As I do not want to lose any of the Constitutional Officers, I would prefer that we wait until the Primary. Should my preferred candidate or one of his brethren win the nomination, then I would expect him to resign and run. Not now. Why would we want to lose them all when only one could win the Senate?
In 1986 the sitting AG ran for governor and in 1978 the sitting Secretary of State ran for Congress. Both not only did not resign, but after they lost they were re-elected to the office they held.
Well said. Old movies are still an inspiration to me, as well.
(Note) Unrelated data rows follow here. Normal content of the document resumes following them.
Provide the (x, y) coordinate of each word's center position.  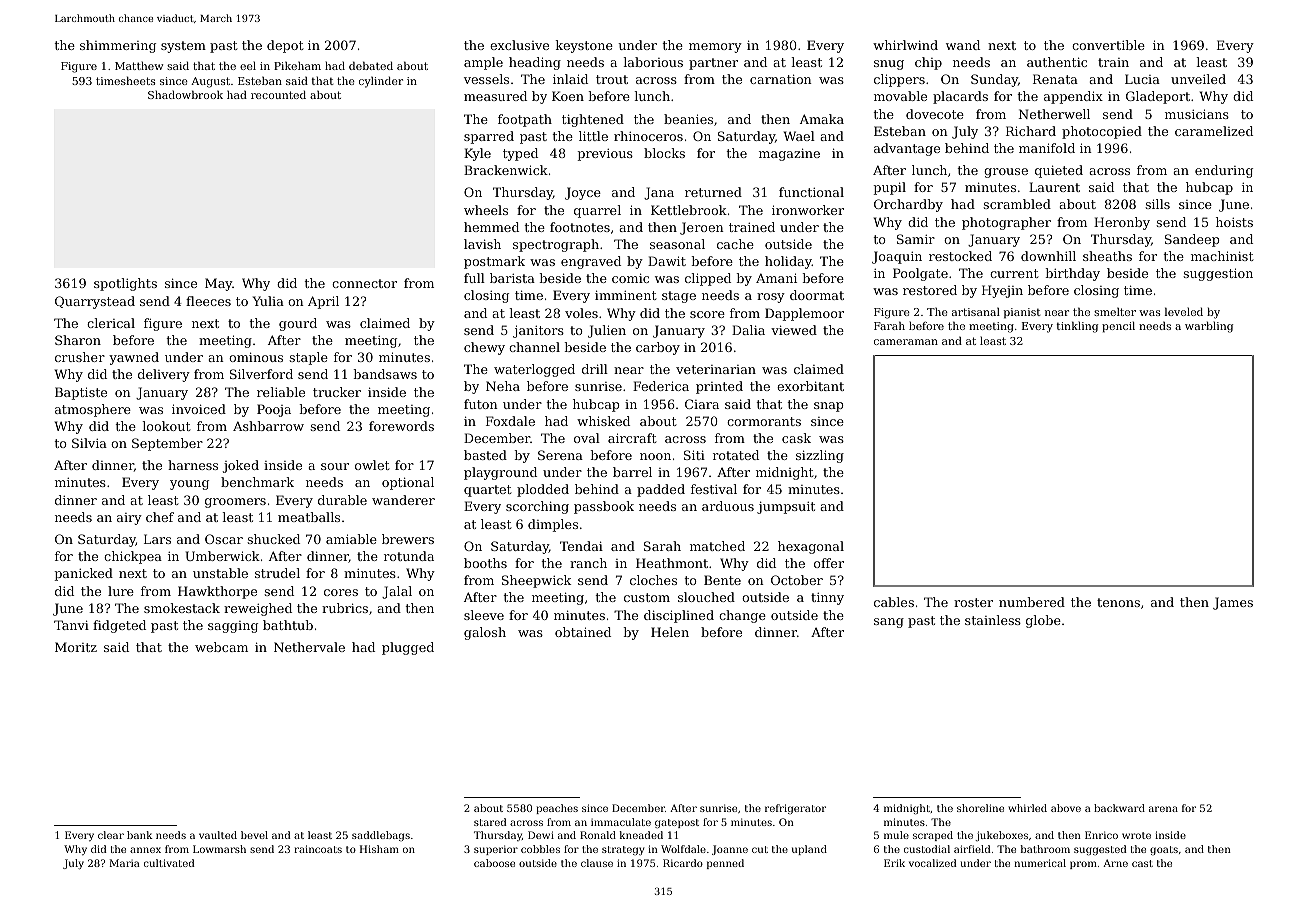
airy (129, 519)
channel (534, 347)
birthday (1072, 274)
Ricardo (683, 863)
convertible (1108, 45)
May (218, 284)
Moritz (76, 647)
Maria (125, 863)
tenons (1118, 602)
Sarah (662, 546)
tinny (827, 599)
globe (1043, 621)
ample (483, 63)
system (183, 47)
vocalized (933, 863)
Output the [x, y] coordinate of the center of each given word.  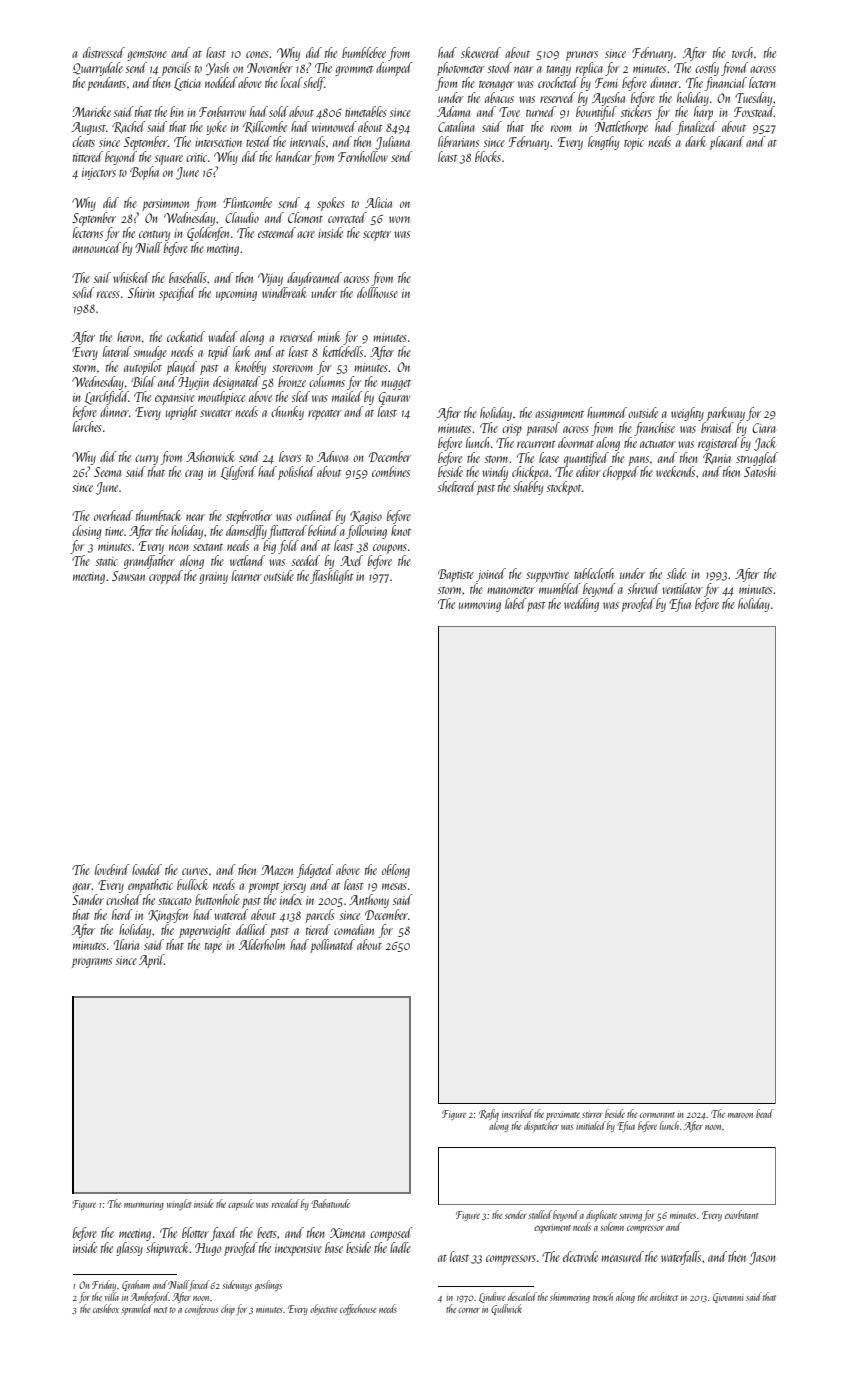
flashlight [332, 577]
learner [247, 575]
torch [742, 52]
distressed [104, 52]
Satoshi [760, 471]
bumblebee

There are few lines more poignantly true than those of Terry Malloy: “I coulda been a contender.”
interesting op piece, in that the mainewire criticizes their own, should though have come to the real/conclusion that none of the three are really that necessary in their state jobs, summers a tool for gop head websters tilt at windmills, poloquin too busy with his side jobs and blogs to really do any treasurering, and the other guy,, well, where is he now????? we’ll never miss them.
Terry Donald = What the heck do you know about the work that Bruce Poliquin has done as Treasurer? Nothing. Zero.
Some years ago, my parents bought me a pony. They told me the pony was supposed to be very smart, and that he would easily learn tricks. They suggested that I get to work teaching him.
It took me all of 1 hour to teach the pony his first trick – shaking his head ‘yes’ when I asked ‘do you want an apple?’
Boy, was he smart, I thought. So the next day I tried to teach him another trick, but no matter how hard I tried, I failed. I owned that pony for ten years, and loved him dearly. But neither I nor my parents, or anyone else, could teach him another trick.
So for the rest of his life, he was a one trick pony.